Although there is no single cause of polycythemia vera, it is known that there are a number of factors that contribute to the abnormal production of red blood cells, which would be the origin of this blood disorder:
-Increased sensitivity to erythropoietin. The red blood cell precursors are more sensitive to the stimulus that erythropoietin generates to form erythrocytes or red blood cells.
-Alterations in hematopoietic factor receptors: this means that there is an abnormal response to stimuli of other blood substances (hematopoietic factors) in the receptors of a protein called thrombopoietin, which will lead to an uncontrolled and pathological formation of red blood cells.
-Chromosomal alterations. In a variable percentage of patients with polycythemia vera anomalies are detected in chromosomes 8, 9, 17 and 20 that could explain this disease. In the case of chromosome 9, there is a point mutation of the JAK2 gene, which has recently been cited as the most determining factor for the development of this disease. It is estimated that more than 90% of them express this mutation as a cause of polycythemia vera.

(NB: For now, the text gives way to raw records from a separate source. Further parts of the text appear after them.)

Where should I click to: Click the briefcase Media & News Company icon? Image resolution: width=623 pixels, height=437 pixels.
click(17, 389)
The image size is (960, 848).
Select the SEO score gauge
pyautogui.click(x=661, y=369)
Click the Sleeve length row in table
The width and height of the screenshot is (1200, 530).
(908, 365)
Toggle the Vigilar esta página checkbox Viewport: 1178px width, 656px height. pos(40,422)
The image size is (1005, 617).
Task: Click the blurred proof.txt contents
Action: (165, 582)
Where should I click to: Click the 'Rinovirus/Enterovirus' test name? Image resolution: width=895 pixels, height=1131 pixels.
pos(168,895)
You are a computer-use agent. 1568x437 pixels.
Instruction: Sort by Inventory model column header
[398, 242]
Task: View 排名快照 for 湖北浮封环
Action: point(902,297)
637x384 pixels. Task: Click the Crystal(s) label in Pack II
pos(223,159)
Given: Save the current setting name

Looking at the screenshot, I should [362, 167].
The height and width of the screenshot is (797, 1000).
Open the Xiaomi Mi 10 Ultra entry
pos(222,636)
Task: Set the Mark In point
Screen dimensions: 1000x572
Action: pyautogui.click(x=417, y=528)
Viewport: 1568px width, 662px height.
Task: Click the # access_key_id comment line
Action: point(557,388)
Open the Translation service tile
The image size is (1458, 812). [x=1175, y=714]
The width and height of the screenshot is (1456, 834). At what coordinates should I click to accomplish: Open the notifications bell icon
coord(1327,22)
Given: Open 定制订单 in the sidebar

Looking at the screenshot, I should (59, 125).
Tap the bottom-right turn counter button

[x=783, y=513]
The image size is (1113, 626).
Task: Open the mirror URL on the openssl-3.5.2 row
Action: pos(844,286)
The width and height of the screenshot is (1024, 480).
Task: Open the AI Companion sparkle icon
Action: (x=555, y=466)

-Endogenous formation of red blood cells. It could be an individual predisposition without an alteration as well known as the previous ones, idiopathically. In these cases, patients present an exaggerated production of erythrocytes without the need for stimuli such as erythropoietin, without evidence of alterations in their receptors or other factors.
Types of polycythemia vera
The polycythemia is characterized by an increase in the blood of the number of red blood cells, and there are two types of polycythemia:
- Primary polycythemia or polycythemia vera: is an alteration of the hematopoietic stem cell (precursor cell that gives rise to different blood cells), characterized by an uncontrolled proliferation of blood cells (white blood cells, red blood cells and platelets). Although the predominance of red blood cells is the characteristic feature of the disease, the increase in white blood cells and platelets is also frequent.
The causes of the malignant transformation that occurs in polycythemia vera are unknown. The description in 2005 of a mutation acquired from the JAK2 gene in more than 90% of those affected by polycythemia vera has allowed to know better the disease. Its incidence is 0.7-2.6 cases per 100,000 people per year, and it is slightly more frequent in males, especially affecting people between the ages of 50 and 70 years. It is rare before age 40 (4% of cases).
- Secondary polycythemia or secondary erythrocytosis: refers to those situations in which only red blood cells are increased in number. In turn, secondary polycythemia can be subdivided into:
- Appropriate polycythemia: the increase in the number of red blood cells occurs in response to hypoxia (low amount of oxygen in the blood). Such increases can be observed, for example, in people who live at high altitudes, in people who smoke a lot, and in patients with cardiopulmonary disease.
- Inappropriate polycythemia: the formation of red blood cells (erythropoiesis) is being stimulated by the abnormal production of erythropoietin (EPO). This occurs, for example, in people suffering from hereditary diseases or tumors.